La vocation poétique de ce petit gentilhomme campagnard (ou gros cultivateur) a été activée il
nous le dit lui-même par son désir d'acquérir à la fois l'aisance et la gloire.
Ambition mesurée d'un artiste conscient de son
rôle : celle-ci devait récompenser son patriotisme, celle-là son labeur.
Le Livre des Rois incorporerait toutes les traditions
épiques, légendaires ou historiques, de l'Iran.
Il y travailla toute sa vie, ne s'interrompant, après une première rédaction,
que pour écrire son Youssouf et Zulikha, mais on n'est pas certain que cette oeuvre soit authentique.
Encouragé et
entretenu par des protecteurs locaux et jouissant déjà d'un certain renom, il cherche enfin à présenter son oeuvre à des
princes plus puissants.
Précisément au moment où la dynastie persane des Samanides qui régnait sur le Khorassan était
renversée par les Turcomans, Mowaffaq, bientôt vizir de l'émir Baha'ud-Dawlah, l'attire à Bagdad.
Une disgrâce du ministre
ramène Firdousi dans sa patrie.
Il ne la quittera que pour porter son poème à Mahmoud, fils de ce Soboktakin, qui vient de
se tailler un royaume jusque dans l'Afghanistan, fondant ainsi la première grande dynastie turque à jouer un rôle dans
l'histoire musulmane.
Mahmoud est un mécène : il s'est fait construire à Ghazna un magnifique palais, il fait venir de
partout des savants, des poètes, des philosophes.
Le grand historien et géographe Albirouni consent pour lui à quitter sa
Chorasmie natale (Avicenne, plus prudent, se dérobe).
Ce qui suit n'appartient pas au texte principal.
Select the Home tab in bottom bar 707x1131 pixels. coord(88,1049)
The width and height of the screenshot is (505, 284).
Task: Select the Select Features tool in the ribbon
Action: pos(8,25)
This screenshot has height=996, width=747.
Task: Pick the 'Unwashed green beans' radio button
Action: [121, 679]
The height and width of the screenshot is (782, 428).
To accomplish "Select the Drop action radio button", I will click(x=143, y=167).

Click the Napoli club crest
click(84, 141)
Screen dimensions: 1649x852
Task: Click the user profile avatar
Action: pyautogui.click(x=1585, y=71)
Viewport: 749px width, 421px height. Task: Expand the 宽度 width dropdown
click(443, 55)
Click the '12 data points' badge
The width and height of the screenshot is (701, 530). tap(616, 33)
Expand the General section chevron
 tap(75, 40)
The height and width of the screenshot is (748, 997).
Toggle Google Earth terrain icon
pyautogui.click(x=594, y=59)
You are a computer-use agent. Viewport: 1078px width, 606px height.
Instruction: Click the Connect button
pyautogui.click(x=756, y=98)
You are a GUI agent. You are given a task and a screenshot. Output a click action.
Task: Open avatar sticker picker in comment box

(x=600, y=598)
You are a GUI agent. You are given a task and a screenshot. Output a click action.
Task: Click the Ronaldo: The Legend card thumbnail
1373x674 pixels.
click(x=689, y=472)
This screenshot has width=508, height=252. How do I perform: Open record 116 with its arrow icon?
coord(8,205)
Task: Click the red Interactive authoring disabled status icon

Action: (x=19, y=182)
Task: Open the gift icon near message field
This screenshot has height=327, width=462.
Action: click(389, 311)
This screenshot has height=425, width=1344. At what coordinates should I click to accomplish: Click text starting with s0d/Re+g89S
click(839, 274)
Firdousi compte sur l'appui du ministre de Mahmoud, Fazl, qui s'est
employé à remplacer l'arabe par le persan dans la nouvelle administration.
Encore une fois, il perd son protecteur :
d'ailleurs l'éloge de Mahmoud dont il a émaillé son poème est trop peu fourni aux yeux du potentat ; mais surtout Firdousi
chante les victoires des Iraniens sur les Turcs et adhère au Chiisme, tandis que Mahmoud est un Sunnite farouche.
Il se
contente de payer vingt mille pièces d'argent l'oeuvre d'une vie.
Bouleversé et furieux, Firdousi s'enfuit auprès d'un petit
prince iranien et rédige une satire contre Mahmoud.
Son nouveau protecteur, bon politique autant que généreux, lui offre
cent mille pièces s'il consent à la détruire.
Firdousi rentre à Tous, où il meurt vers 1020 : la légende veut qu'une donation
superbe de Mahmoud repentant soit arrivée le jour où le poète était porté en terre.
L'auteur du Livre des Rois n'eût-il été qu'un rimailleur, son poème n'en serait pas moins d'une incomparable valeur pour
l'historien tant sont effacées les traces du passé héroïque de l'Iran : il ne nous en reste que quelques fragments dans
l'Avesta et les autres livres mazdéens, mais rien qui puisse se comparer à l'abondance des matériaux dont dispose, pour
son épopée, l'Inde ou la Grèce.
Sans Firdousi (et ses émules) le paladin Roustem n'aurait été pour nous qu'un nom, et
celui de tant de héros nous serait demeuré caché : Sohrab, Gouderz, Guiv...
L'histoire de la dynastie sassanide ne nous serait connue que par quelques monnaies et inscriptions et le témoignage
d'auteurs étrangers, grecs, latins, arabes, chinois.
Le génie de la Perse serait pour nous ce que nous en révèlent ses
grands lyriques et ses mystiques.
Le monde formidable de ses guerriers armés d'épées, de massues et de lacets, et sans
cesse à cheval, ne nous serait évoqué que par les sculptures rupestres, encore intactes, tant elles sont massives, de
l'époque sassanide : et c'est bien là l'illustration qui convient au Livre des Rois, plus que l'art, en lui-même si attachant,
des miniatures qui en décoreront tant de somptueux manuscrits.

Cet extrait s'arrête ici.